For VeryLiberals, SomeWhatLiberals, CloserToLiberals, VeryConservatives, SomeWhatConservatives, and CloserToConservatives, on 'go', they will move towards their respective voting box in order to score a vote for their team. The vote is based off of the opinion that the agent owns and the policydomain that is currently selected. For VeryConservative agents and VeryLiberal agents, they will have an opinion of 3 and vote of 3 when healthcare is selected and an opinion of 1 and a vote of 1 when abortion is selected. For SomeWhatConservative agents and SomeWhatLiberal agents, they will have an opinion of 2 and vote of 2 when healthcare is selected and an opinion of 1 and a vote of 1 when abortion is selected. For CloserToConservative agents and CloserToLiberal agents, they will have an opinion of 1 and vote of 1 when healthcare is selected and an opinion of 1 and a vote of 1 when abortion is selected. To score these votes, they will have to move to their voting boxes and be on top of them. The opinion and vote number go back to the idea of a policy domain and the policy's level of technical complexity and level of salience. When debating abortion policy, politicians can translate their constituents opinions into policy relatively easily - so all politicians have 1 vote and no bias. When debating healthcare policy, politicians cannot translate their constituents opinions into policy relatively easily - so the more extreme politicians rely on the more extreme background. They have more votes, which will lead to the creation of more incongruent policy.

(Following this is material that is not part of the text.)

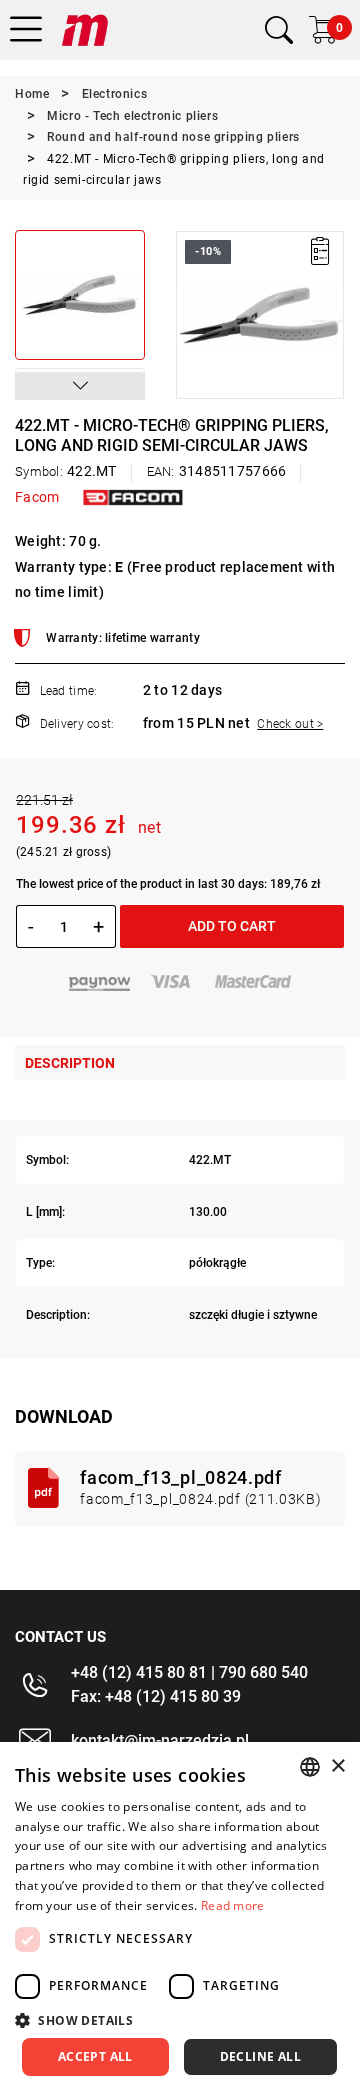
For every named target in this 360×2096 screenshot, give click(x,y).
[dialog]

Before pressing setup, the user can choose the statetype and the policydomain. Statetype effects how many agents the liberal and conservative politicians will have distributed. Policydomain effect how many votes are available for each team
Liberal agents gain an advantage, having more agents and more votes. This is unequally distributed in liberal agents favor.
Neither conservative or liberal agents have more votes or people. They are evenly distributed in the moderate state.
Conservative agents gain an advantage, having more agents and more votes. This is unequally distributed in conservative agents favor.
I am focused on how often the policies are congruent under each statetype and under each policy domain. I am also focused on the difference in speed at which the healthcare and abortion policies end in each statetype. My first hypothesis is that in liberal and conservative states, it is more likely that legislators will pass an incongruent bill than in a moderate state. My second hypothesis is that abortion policy is more likely to be congruent than healthcare policy.
I found that healthcare was more likely to be incongruent than abortion policy in both liberal and conservative statetypes. Abortion was significantly more likely to be incongruent in liberal and conservative states than it was in moderate states. Lastly, the speed at which the policy was passed at had no effect on it being congruent or incongruent. I found evidence for both of my hypotheses. It was extremely rare for an incongruent bill to pass in a moderate state while passing an incongruent bill happens often in the liberal and conservative states. In all statetypes, abortion policy is more likely to be congruent than healthcare policy. I am surprised that the speed at which legislation was passed did not have an effect on the policy being incongruent or not, especially on healthcare policy. When passing the legislation slower, I would have expected the legislation to have been congruent more often than not. Instead, the more extreme members still got their vote in the ballot box and changed the legislation.